Once you find the line with "Trang chủ (47, 110)" in the listing below, set down exactly every line from it through the line with "conference page (410, 2428)", but no pictures.

_SOURCE DATA_
-*-

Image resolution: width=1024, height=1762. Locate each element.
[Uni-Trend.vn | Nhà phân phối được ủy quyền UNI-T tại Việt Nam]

-*-

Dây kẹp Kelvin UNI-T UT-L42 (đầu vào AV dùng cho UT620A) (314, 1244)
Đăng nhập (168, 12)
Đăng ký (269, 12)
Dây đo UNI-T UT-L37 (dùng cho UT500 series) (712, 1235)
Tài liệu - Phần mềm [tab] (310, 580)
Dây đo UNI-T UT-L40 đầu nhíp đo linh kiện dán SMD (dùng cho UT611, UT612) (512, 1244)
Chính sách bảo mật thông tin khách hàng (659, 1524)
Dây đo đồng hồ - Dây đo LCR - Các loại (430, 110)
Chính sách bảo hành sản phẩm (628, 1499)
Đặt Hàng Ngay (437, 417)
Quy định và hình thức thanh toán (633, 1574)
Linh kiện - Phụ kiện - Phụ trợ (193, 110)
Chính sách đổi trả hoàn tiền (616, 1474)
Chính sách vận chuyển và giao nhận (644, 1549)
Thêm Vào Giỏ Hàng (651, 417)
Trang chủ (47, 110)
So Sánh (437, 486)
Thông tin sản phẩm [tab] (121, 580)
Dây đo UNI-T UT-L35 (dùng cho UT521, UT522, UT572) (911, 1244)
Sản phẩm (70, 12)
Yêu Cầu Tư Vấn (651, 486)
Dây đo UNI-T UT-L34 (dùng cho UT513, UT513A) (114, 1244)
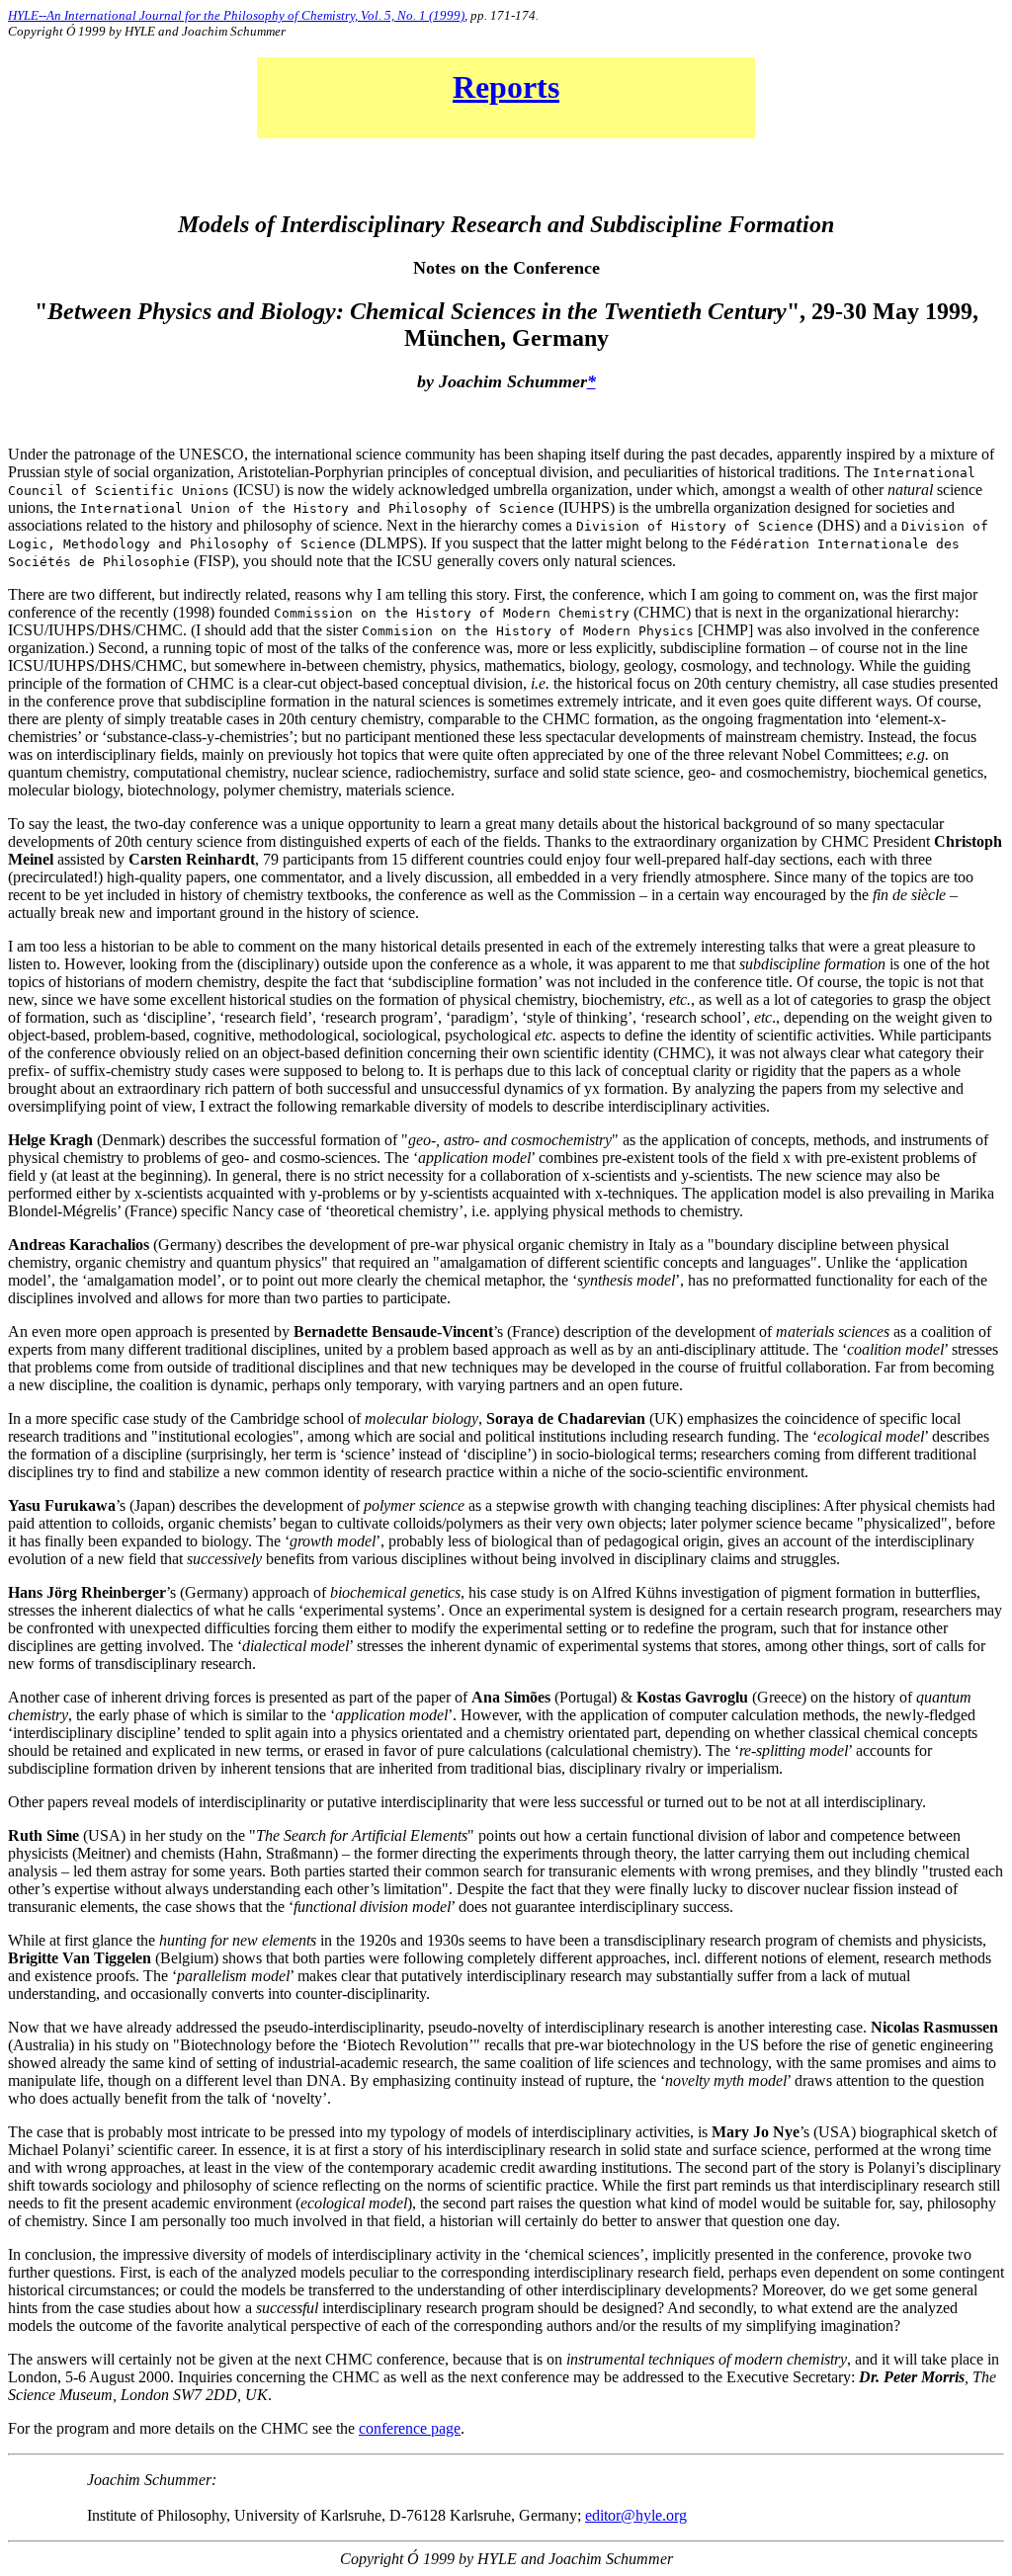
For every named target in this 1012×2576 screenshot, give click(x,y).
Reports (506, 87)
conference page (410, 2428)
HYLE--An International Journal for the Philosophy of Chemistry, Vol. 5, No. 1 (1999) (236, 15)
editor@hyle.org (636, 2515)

-*-

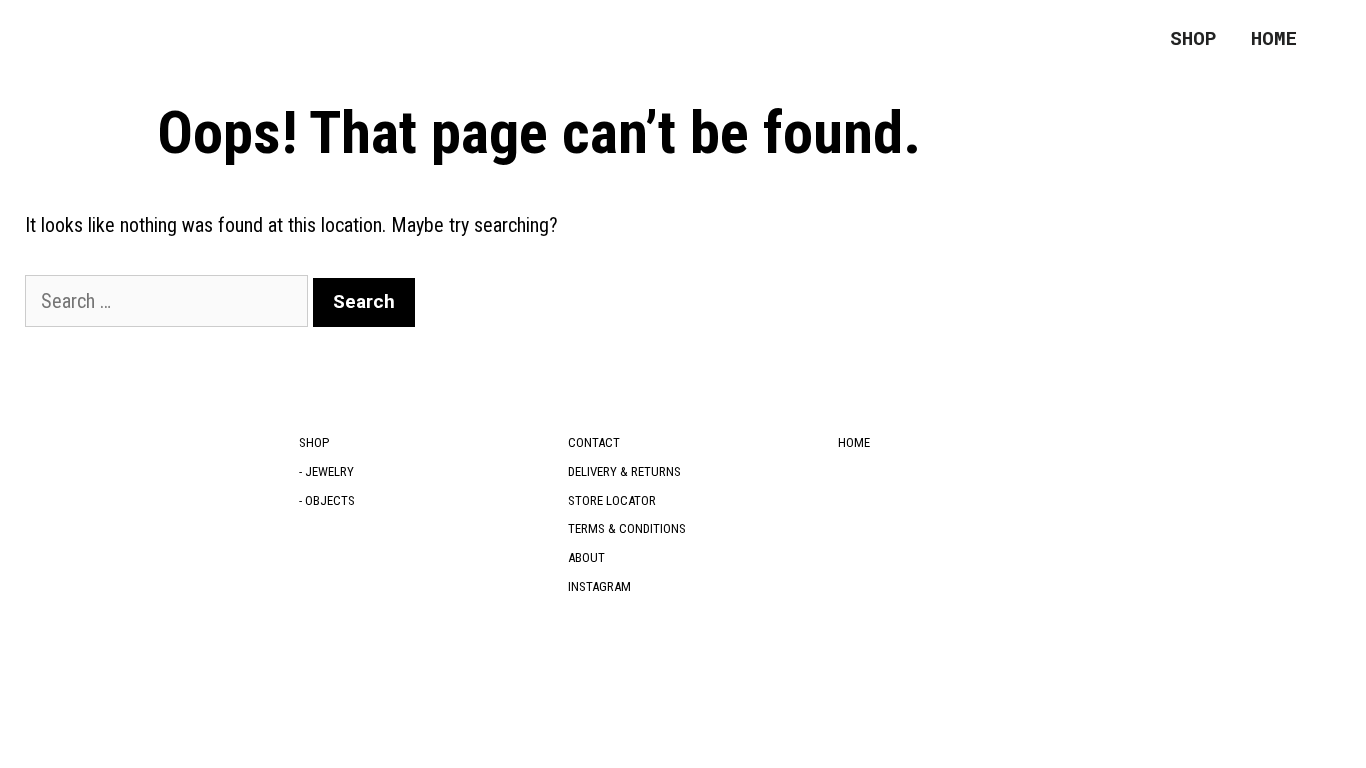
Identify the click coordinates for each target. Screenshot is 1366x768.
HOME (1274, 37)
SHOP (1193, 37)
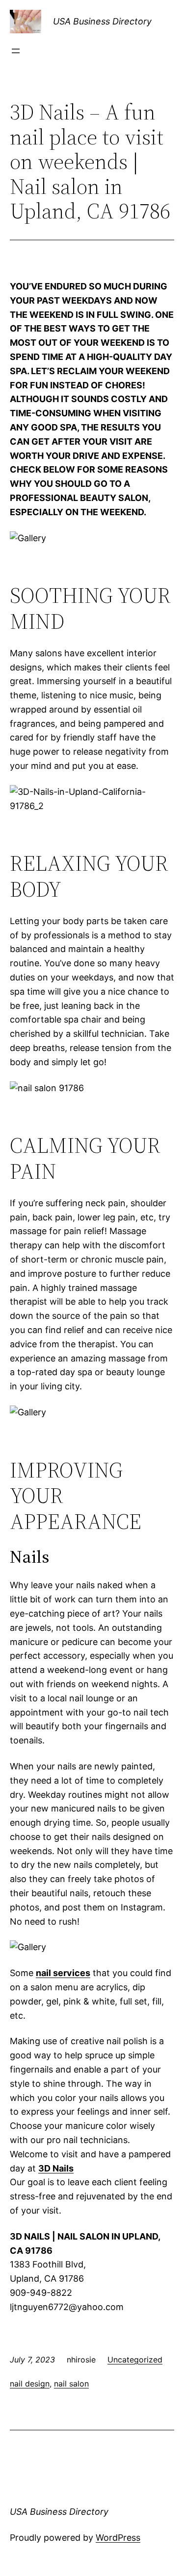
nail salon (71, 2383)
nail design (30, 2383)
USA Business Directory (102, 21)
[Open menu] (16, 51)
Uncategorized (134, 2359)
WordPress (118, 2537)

-*-

_ANSWER BOX_
Trang chủ (47, 110)
So Sánh (437, 486)
Thông tin sản phẩm [tab] (121, 580)
Dây đo UNI-T UT-L35 (dùng cho UT521, UT522, UT572) (911, 1244)
Sản phẩm (70, 12)
Yêu Cầu Tư Vấn (651, 486)
Dây đo UNI-T UT-L34 (dùng cho UT513, UT513A) (114, 1244)
For every named target in this 1012×2576 screenshot, give click(x,y).
Reports (506, 87)
conference page (410, 2428)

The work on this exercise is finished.